[mod_cluster-issues] [JBoss JIRA] (MODCLUSTER-434) Enable workers to tell the balancer they are overloaded at a certain threshold

Mon Aug 17 08:05:27 EDT 2015

     [ https://issues.jboss.org/browse/MODCLUSTER-434?page=com.atlassian.jira.plugin.system.issuetabpanels:all-tabpanel ]

Radoslav Husar reassigned MODCLUSTER-434:
-----------------------------------------

    Assignee: Radoslav Husar  (was: Michal Karm Babacek)

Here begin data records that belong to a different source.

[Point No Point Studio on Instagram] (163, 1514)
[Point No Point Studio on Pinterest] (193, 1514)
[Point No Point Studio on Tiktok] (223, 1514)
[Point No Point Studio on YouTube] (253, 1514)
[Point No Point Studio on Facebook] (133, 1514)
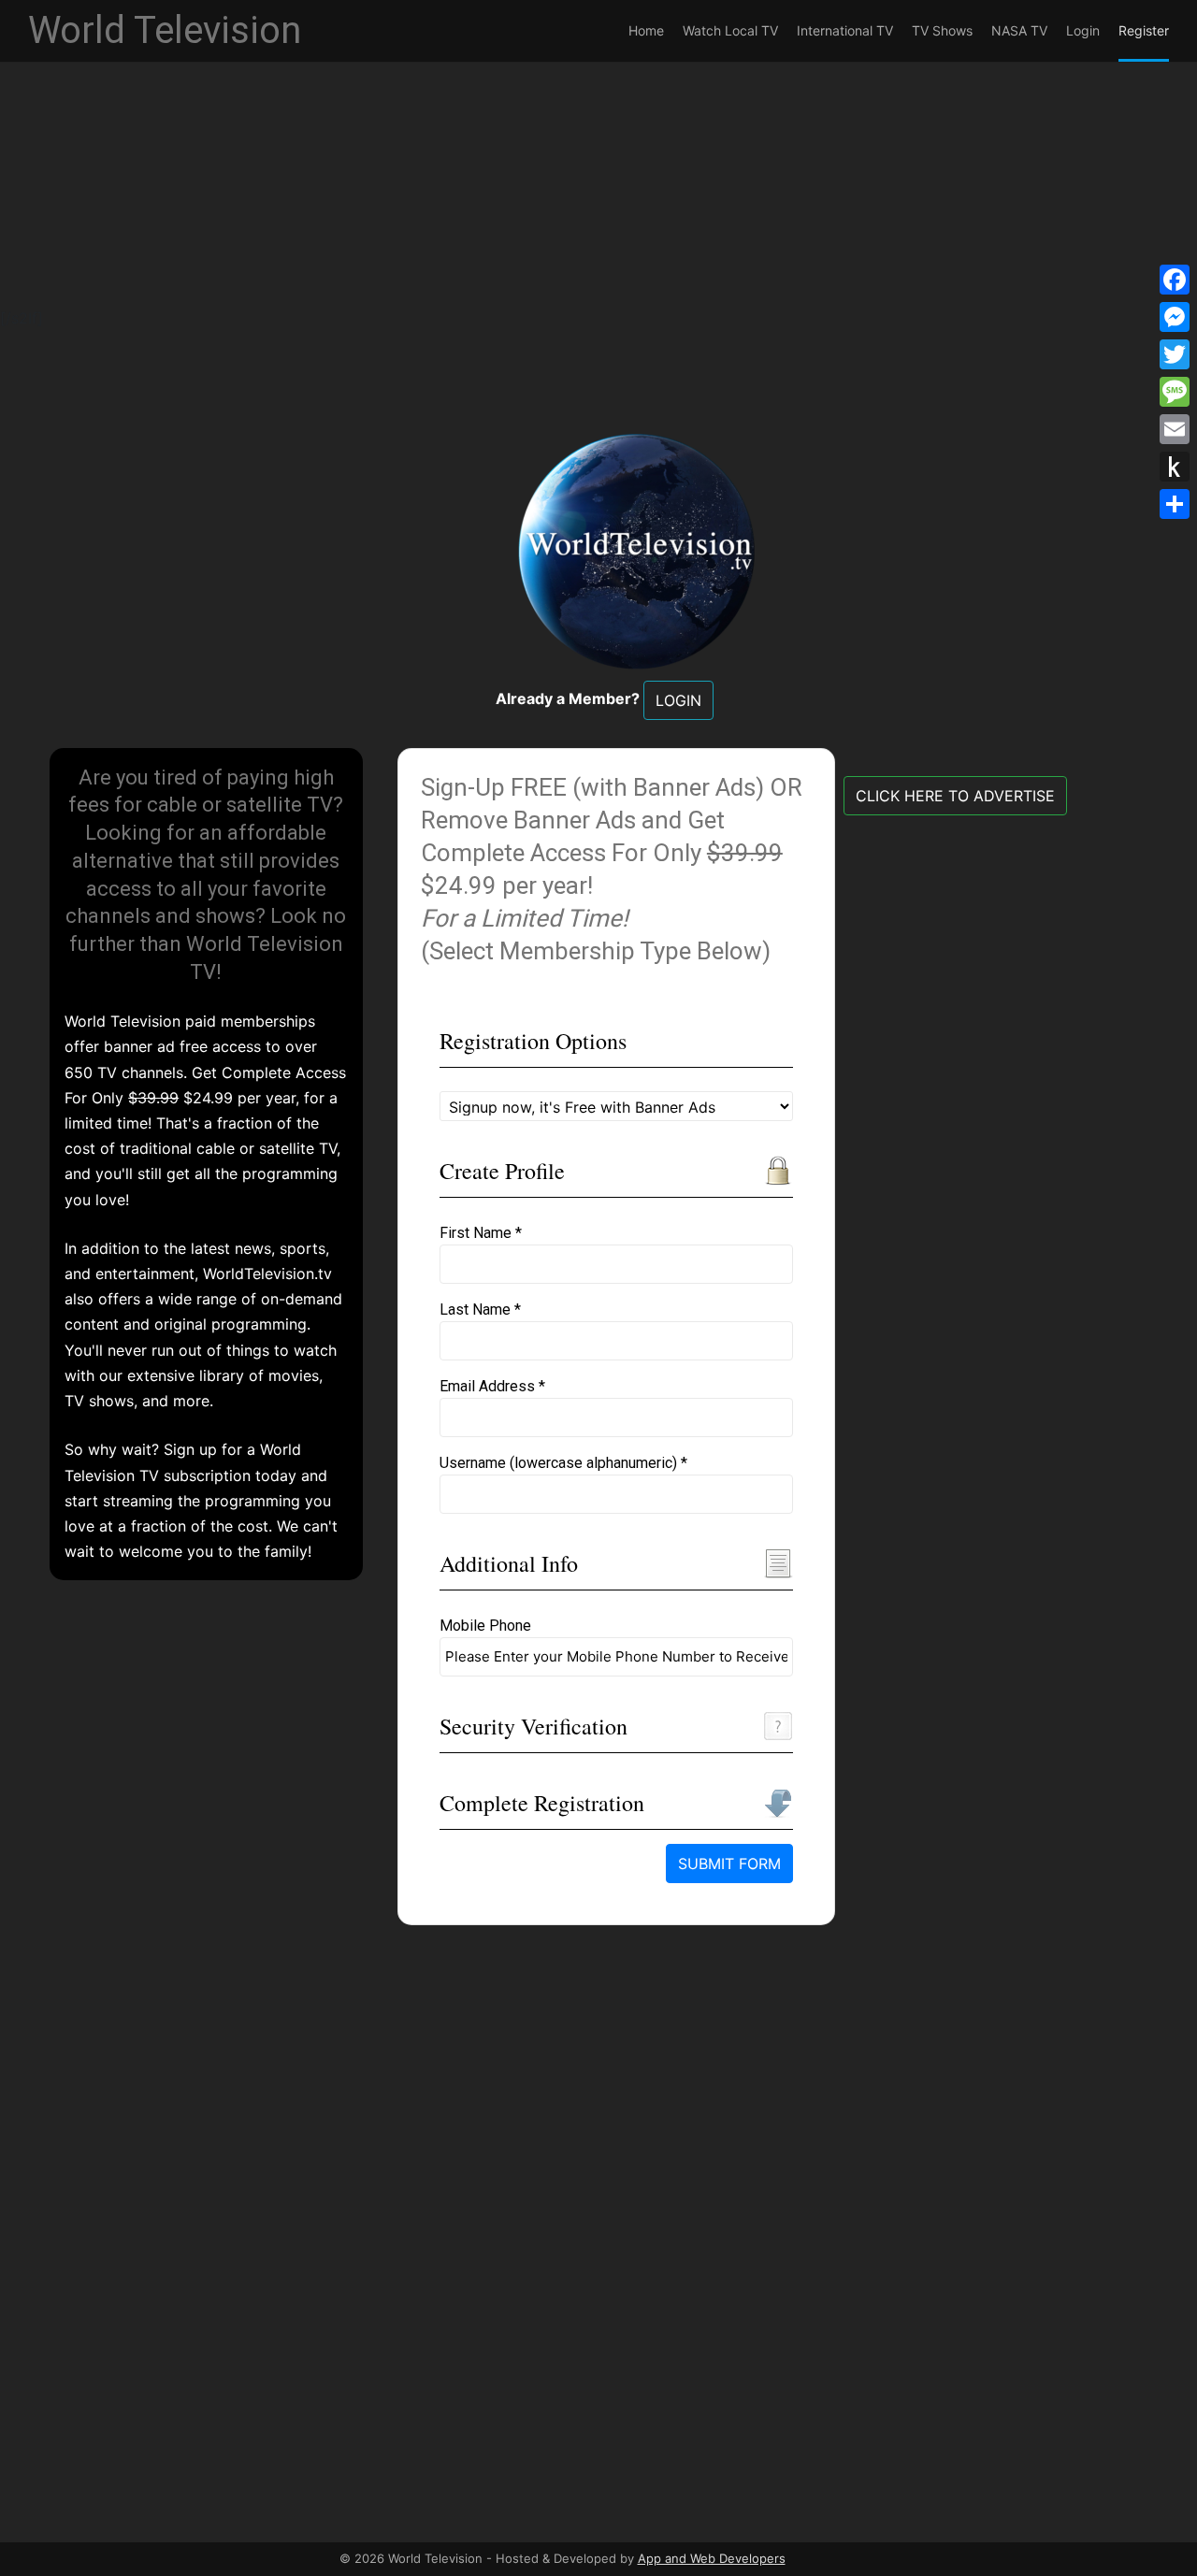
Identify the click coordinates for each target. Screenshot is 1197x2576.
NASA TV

> Enable workers to tell the balancer they are overloaded at a certain threshold
> ------------------------------------------------------------------------------
>
>                 Key: MODCLUSTER-434
>                 URL: https://issues.jboss.org/browse/MODCLUSTER-434
>             Project: mod_cluster
>          Issue Type: Enhancement
>    Affects Versions: 1.2.10.Final, 1.3.1.Final
>            Reporter: Michal Karm Babacek
>            Assignee: Radoslav Husar
>            Priority: Minor
>
> The discussion on [Server load threshold|https://developer.jboss.org/message/907660], initiated by [~leaqui] and [~godiedelrio], revealed that there might be a need for having a way how one could enable workers to trigger failover at a certain load threshold. For instance, one might want to consider nodes in the cluster desperately overloaded at Load 40 and have failover triggered.
> Formerly, similar behavior could have been achieved with a custom load metric returning Load 0, thus marking the node as "stand by" one. This is no longer possible though: [MODCLUSTER-279 mod_cluster returns 503s after STATUS|https://github.com/modcluster/mod_cluster/commit/1fbff789481f48409a483462e258e94dc3e7f897]
> I see some viable ways for adding the described logic into the current code base:
> h3. 1. Leveraging Load: -1 Worker in Error or Load: 0 Stand-by worker
> We could simply modify [DynamicLoadBalanceFactorProvider.java|https://github.com/modcluster/mod_cluster/blob/93d021c6ba4a0276011106c97886516dcbe74e9b/core/src/main/java/org/jboss/modcluster/load/impl/DynamicLoadBalanceFactorProvider.java#L106] so as it doesn't apply ceiling|floor normalization {{if load == -1}}. The question is what shall happen when we want the node back? Would returning Load > 0 make the balancer to change the node's status from *NOTOK* to *OK* again even after removal period? I think yes, because the node would keep responding to cping/cpong. This way seems legit, IMHO.
>  
> h3. 2. {{STOP-APP}} message
> Well, hey, don't we actually have a message for this? :-) What if we allow custom load metric to access mod_cluster subsystem API so as it could send {{STOP-APP}} message with {{Range=NODE}}? One could send {{ENABLE-APP}} as soon as the load settles below the threshold. 
> h3. 3. An additional _threshold_ attribute
> I don't favor this one, but it's still an option. We might add a configuration attribute {{threshold}} to both mod_cluster subsystem and native mod_proxy_cluster code, hence allowing us to set a certain threshold on per-worker basis. Then, in function [internal_find_best_byrequests|https://github.com/modcluster/mod_cluster/blob/93d021c6ba4a0276011106c97886516dcbe74e9b/native/mod_proxy_cluster/mod_proxy_cluster.c#L2142] we might access this threshold and decide whether the lbfactor is below it.
> WDYT? 


--
This message was sent by Atlassian JIRA
(v6.3.15#6346)